Table 7 lists the sum of some decision variables during six planning periods under different confidence level λ based on statistic data in Table 8. It shows that the objective function values are different with different λ. With the decrease in λ from 1.0 to 0.0, the values of both of the objective functions Z 1 and Z 2 become smaller and the sum of both of the regular time and overtime production quantities becomes larger. This is because that a larger λ may result in a more strict constraint, and it will lead to a smaller production capacity and a higher cost. When λ = 1.0, it means that the original soft constraint becomes a deterministic rigid constraint, and the sum of subcontracting of two products during six planning periods is no longer equal to zero due to insufficient machine capacity. Therefore, it has to rely on subcontracting to satisfy some of the demands. As the confidence level λ falls, the available machine capacity is improved properly, the sum of both of the regular and the overtime production quantities becomes larger, and subcontracting is no longer needed. This is because that both of the regular and the overtime production can fully satisfy the market demands. And when λ falls to zero, namely λ = 0, it means that the current constraint has no longer effect on the objective function. And furthermore, the results also imply that the larger the confidence level λ, the lower the expected value of the objective function.

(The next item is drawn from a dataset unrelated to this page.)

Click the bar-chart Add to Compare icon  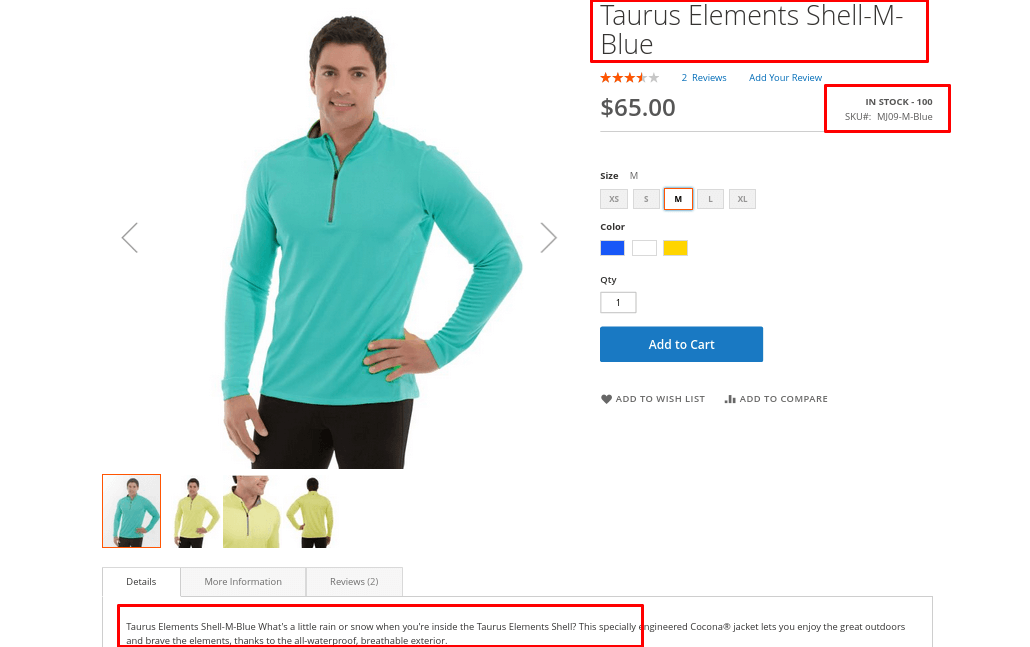(x=730, y=399)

Table 8 shows the final optimization results of the decision variables when ζ = 0.5 and λ = 0.0, 0.2, 0.4, 0.6, 0.8 and 1.0, respectively.

6 Conclusions

In this paper, an interval programming method has been proposed for resolving uncertain MPMP-APP problem. The proposed approach attempts to minimize total cost with reference to regular and overtime production, subcontracting and backordering levels, labor levels, and machine and warehouse capacity. The interval programming model developed in this paper extends the conventional uncertain MPMP-APP problem which deals with the uncertainty mainly based on probability distributions or membership function. The interval analysis method is applied in this paper to reformulate the MPMP-APP problems with imprecise parameters. In comparison with the conventional methods such as stochastic programming and fuzzy optimization method and so on, the interval programming method only requires the lower and upper bounds of the uncertain parameters without necessarily knowing the probability distributions or membership functions. In order to solve this model, the original uncertain interval model would be converted into a deterministic two-objective LP model through introducing the possibility degree and the order relation between two interval numbers.

An industrial case demonstrates that the proposed method is feasible for handling imprecise parameters in the uncertain MPMP-APP decision problems. Moreover, some limitations of the proposed model should be taken into consideration. Firstly, both the objective function and constraints in the interval programming model are required to be linear, the further research can consider nonlinear fuzzy APP model, in which either the objective function or constraints might be nonlinear. Secondly, the proposed model is based on the interval analysis method, in which imprecise parameters are described as interval numbers, and further research may explore mixed type description for uncertain parameters. For example, market demands during different planning period would be described as random variables that obey some kinds of probability distribution, and other uncertain parameters are described as intervals. Finally, the value of this research may be increased if the multi-objective and multi-stage model for MPMP-APP problems would be considered in the further research.